A little fun today…

Before the invention of gutters on a house or building, there were gargoyles. Gargoyles have been around since the 13th century and some say even earlier. They were used at the top of stone buildings to spout water away from the building’s walls and foundations.

I really like gargoyles. I have a small one that I bought from the Cathedral in Washington, DC years ago. But if the stone creature on the building is not used for spouting water, it is called a grotesque.

While a gargoyle’s face was taken from the image of an ugly human, animal, or mythical or imagined creature, they had a purpose. If they weren’t used to spout the water away, they were thought to ward off evil. After all, a lot of them were on the tops of church buildings.

So, the next time you see an old building, don’t forget to look up. There might be one staring down at you!

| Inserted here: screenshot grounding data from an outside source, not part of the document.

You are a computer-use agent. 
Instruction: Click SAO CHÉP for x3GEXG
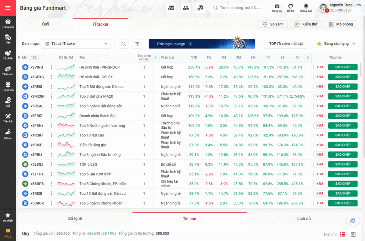(343, 77)
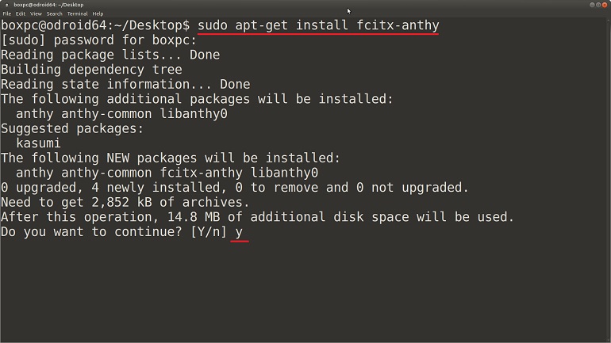Click the '[sudo] password for boxpc:' line

tap(99, 40)
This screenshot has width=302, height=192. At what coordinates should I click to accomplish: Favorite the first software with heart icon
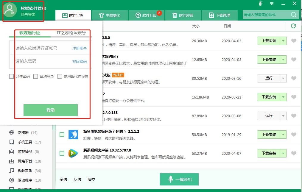point(294,41)
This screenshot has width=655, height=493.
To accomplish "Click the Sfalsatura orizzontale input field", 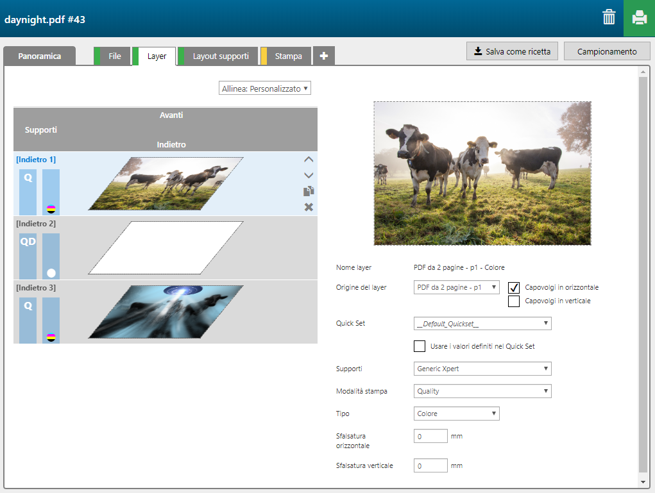I will (430, 437).
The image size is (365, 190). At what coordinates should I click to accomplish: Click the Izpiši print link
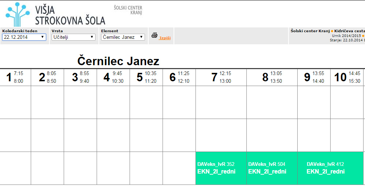pos(165,38)
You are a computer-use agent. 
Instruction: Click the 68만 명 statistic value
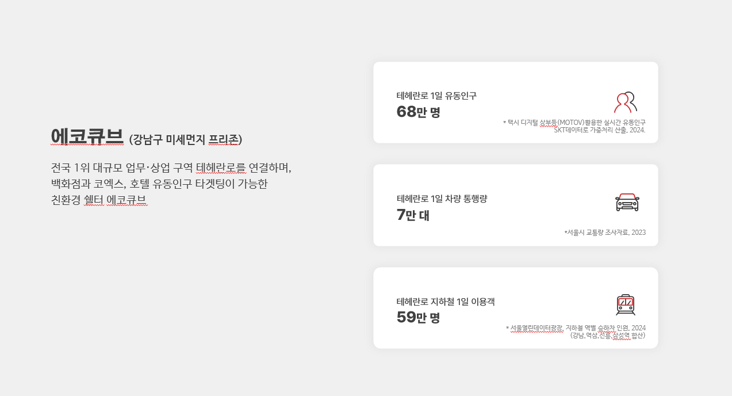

Photo by Denis Oliveira on Unsplash


  1. Laurel, I love gargoyles, too! Every other year, I teach Humanities during the time period of Christendom. We study different types of cathedrals, many of which are lined with gargoyles and grotesques. There is, indeed, the idea that gargoyles are constructed to ward off evil spirits. According to folks like C.S. Lewis, Abbot Suger is St. Denis, John Ruskin and others contend this magnificent medieval architecture conveys the hope of Heaven through this specific decoration of the gospel— the truth that “the birds of the air find shelter in the mustard tree”, a symbol of the church. Evil cannot exist apart from good. Even the devil is God’s devil and can do nothing apart from Him.

    Thanks for posting! I enjoy reading your work!